Yes. So the way the interim was set up for the PSC was quite similar to how we set up the PBC. And what the key difference is that we do not look at the data. So we don't have visibility to the PBC data. Again, we're looking at moderate to severe itch at baseline. And the way that we set this up was so that a independent data [indiscernible] would look at it and we set up a predefined efficacy threshold as well as how to look at that safety. So we know by then recommending moving forward that we surpassed the efficacy threshold and that we are satisfactory [indiscernible].

Christopher Peetz

executive
#65

And one of the things that we've mentioned in our prior calls, as well as the [ powering ] assumptions for 1.75 placebo-adjusted effect and so that -- those criteria were to give us confidence that we've hit that in the full dataset. And what we see from the PBC results, obviously, makes us really excited about what's likely happening in that PSC dataset, showing a 2.3 placebo-adjusted effect is really encouraging for the VISTAS study.

Operator

operator
#66

And our final question comes from Ed Arce from H.C. Wainwright.

Wing Yip

analyst
#67

Congrats on the impressive data and this is Thomas Yip, asking a couple of questions for Ed.
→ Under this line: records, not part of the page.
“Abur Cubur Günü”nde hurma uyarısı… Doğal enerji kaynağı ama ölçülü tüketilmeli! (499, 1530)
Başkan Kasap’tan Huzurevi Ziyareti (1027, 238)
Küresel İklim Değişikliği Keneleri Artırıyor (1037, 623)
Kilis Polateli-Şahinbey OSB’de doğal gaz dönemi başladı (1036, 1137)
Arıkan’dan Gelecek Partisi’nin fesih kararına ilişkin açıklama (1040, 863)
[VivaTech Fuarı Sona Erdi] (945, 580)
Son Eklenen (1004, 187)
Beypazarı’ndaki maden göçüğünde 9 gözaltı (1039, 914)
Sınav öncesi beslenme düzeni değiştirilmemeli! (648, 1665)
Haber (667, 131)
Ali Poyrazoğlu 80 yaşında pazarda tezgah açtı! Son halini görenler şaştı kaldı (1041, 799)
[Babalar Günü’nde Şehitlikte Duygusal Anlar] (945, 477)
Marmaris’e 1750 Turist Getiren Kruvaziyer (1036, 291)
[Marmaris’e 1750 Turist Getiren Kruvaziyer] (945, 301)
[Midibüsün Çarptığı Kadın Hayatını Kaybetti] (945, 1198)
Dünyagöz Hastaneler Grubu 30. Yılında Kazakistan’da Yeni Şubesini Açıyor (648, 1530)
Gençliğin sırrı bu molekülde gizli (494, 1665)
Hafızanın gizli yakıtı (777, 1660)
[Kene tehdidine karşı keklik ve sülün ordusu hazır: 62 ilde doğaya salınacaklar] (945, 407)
So first question, perhaps can you provide a breakdown of the PBC patients who experienced diarrhea between the 20-milligram and 80-milligram cohort.

Joanne M. Quan

executive
#68

Sure. Thanks for the question. Roughly similar proportions of patients reported diarrhea between those 2 cohorts. So the average number we gave was 77%, quite similar percentages. So similar to other IBAT studies and the diarrhea is not dose related [indiscernible].

Wing Yip

analyst
#69

Okay. Okay. Got it. And then perhaps if you can discuss what are some potential mechanism for this big improvement in these PBC patients in a very short given time frame?

Joanne M. Quan

executive
#70

Well, we know that IBATs work by decreasing serum bile acids because they increase the fecal excretion of them. And so we think that's the way that this is working similar to the IBATs working and other of the core set of conditions that we see that by taking the IBATs, you are essentially increasing your fecal bile acid excretion, you're decreasing your systemic exposure to it. And therefore, this translates to an improvement in pruritus.

Christopher Peetz

executive
#71

And I think just to, Thomas, to really kind of going back to one of the prior questions, where you still have the mechanism for fatigue, there's a lot to learn there. We're not quite sure. One obvious thing to think about is, if you're not itching, you're likely able to sleep better than -- I think that's a big component of the fatigue but there may be more to the -- that systemic bile load that Joanne is talking about, you reduce the systemic bile exposure and there is some other mechanism of fatigue that is at play here. And we just don't know that yet.

Wing Yip

analyst
#72

Got it. Understood. And perhaps 1 final question for the VISTAS PSC study. So regarding the efficacy threshold, is this based on a specific figure or rather a trend of improvement in this measurement?

Christopher Peetz

executive
#73

Thanks for the follow-up there. I mean the analysis and threshold is a statistical effect size. So it looks at the separation from placebo and the variability of the data for a time point and a view of the ultimate final end point. So it's looking at the MMRM of pruritus in the months 4, 5, 6 of the randomized period.

Operator

operator
#74

We currently have no further questions. So I'll be handing back over to Chris Peetz, the CEO, for final remarks.

Christopher Peetz

executive
#75

Thank you, operator and thanks to everyone for joining the call. Look forward to our next update as we continue to execute across the programs. Have a great day.

Operator

operator
#76

And that concludes the conference call. Thank you for joining. You may now disconnect your lines.